Saved entries
----------------

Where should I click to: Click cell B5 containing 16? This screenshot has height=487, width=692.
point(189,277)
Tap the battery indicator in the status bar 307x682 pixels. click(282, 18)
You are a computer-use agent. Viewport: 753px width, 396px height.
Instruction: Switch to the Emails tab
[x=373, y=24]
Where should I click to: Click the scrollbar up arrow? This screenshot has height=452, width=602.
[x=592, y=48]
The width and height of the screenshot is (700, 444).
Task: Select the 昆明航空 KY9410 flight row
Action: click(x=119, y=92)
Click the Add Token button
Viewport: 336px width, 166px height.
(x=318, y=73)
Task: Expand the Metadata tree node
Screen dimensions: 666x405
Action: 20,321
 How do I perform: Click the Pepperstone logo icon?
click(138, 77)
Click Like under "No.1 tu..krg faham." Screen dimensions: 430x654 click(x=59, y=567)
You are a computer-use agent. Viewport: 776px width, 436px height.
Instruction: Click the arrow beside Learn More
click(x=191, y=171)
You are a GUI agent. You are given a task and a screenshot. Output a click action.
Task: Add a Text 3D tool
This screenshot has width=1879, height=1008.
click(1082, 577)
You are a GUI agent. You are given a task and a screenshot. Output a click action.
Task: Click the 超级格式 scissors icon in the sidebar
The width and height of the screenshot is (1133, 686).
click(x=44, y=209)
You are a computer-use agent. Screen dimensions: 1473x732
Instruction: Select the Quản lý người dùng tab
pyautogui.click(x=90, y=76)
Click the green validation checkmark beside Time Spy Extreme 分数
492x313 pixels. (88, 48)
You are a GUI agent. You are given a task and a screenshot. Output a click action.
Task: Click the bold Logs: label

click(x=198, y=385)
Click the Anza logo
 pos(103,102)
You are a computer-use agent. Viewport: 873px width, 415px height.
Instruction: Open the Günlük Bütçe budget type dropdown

----------------

§ **WORK INSTRUCTIONS**
For each entry above, write out an exact copy.

§ **TASK RESULT**
Where should I click to: Click cell B5 containing 16? This screenshot has height=487, width=692.
point(189,277)
Tap the battery indicator in the status bar 307x682 pixels. click(282, 18)
You are a computer-use agent. Viewport: 753px width, 396px height.
Instruction: Switch to the Emails tab
[x=373, y=24]
Where should I click to: Click the scrollbar up arrow? This screenshot has height=452, width=602.
[x=592, y=48]
The width and height of the screenshot is (700, 444).
Task: Select the 昆明航空 KY9410 flight row
Action: click(x=119, y=92)
Click the Add Token button
Viewport: 336px width, 166px height.
(x=318, y=73)
Task: Expand the Metadata tree node
Screen dimensions: 666x405
Action: 20,321
 How do I perform: Click the Pepperstone logo icon?
click(138, 77)
Click Like under "No.1 tu..krg faham." Screen dimensions: 430x654 click(x=59, y=567)
You are a computer-use agent. Viewport: 776px width, 436px height.
Instruction: Click the arrow beside Learn More
click(x=191, y=171)
You are a GUI agent. You are given a task and a screenshot. Output a click action.
Task: Add a Text 3D tool
This screenshot has width=1879, height=1008.
click(1082, 577)
You are a GUI agent. You are given a task and a screenshot. Output a click action.
Task: Click the 超级格式 scissors icon in the sidebar
The width and height of the screenshot is (1133, 686).
click(x=44, y=209)
You are a computer-use agent. Screen dimensions: 1473x732
Instruction: Select the Quản lý người dùng tab
pyautogui.click(x=90, y=76)
Click the green validation checkmark beside Time Spy Extreme 分数
492x313 pixels. (88, 48)
You are a GUI agent. You are given a task and a screenshot. Output a click action.
Task: Click the bold Logs: label

click(x=198, y=385)
Click the Anza logo
 pos(103,102)
You are a computer-use agent. Viewport: 873px width, 415px height.
Instruction: Open the Günlük Bütçe budget type dropdown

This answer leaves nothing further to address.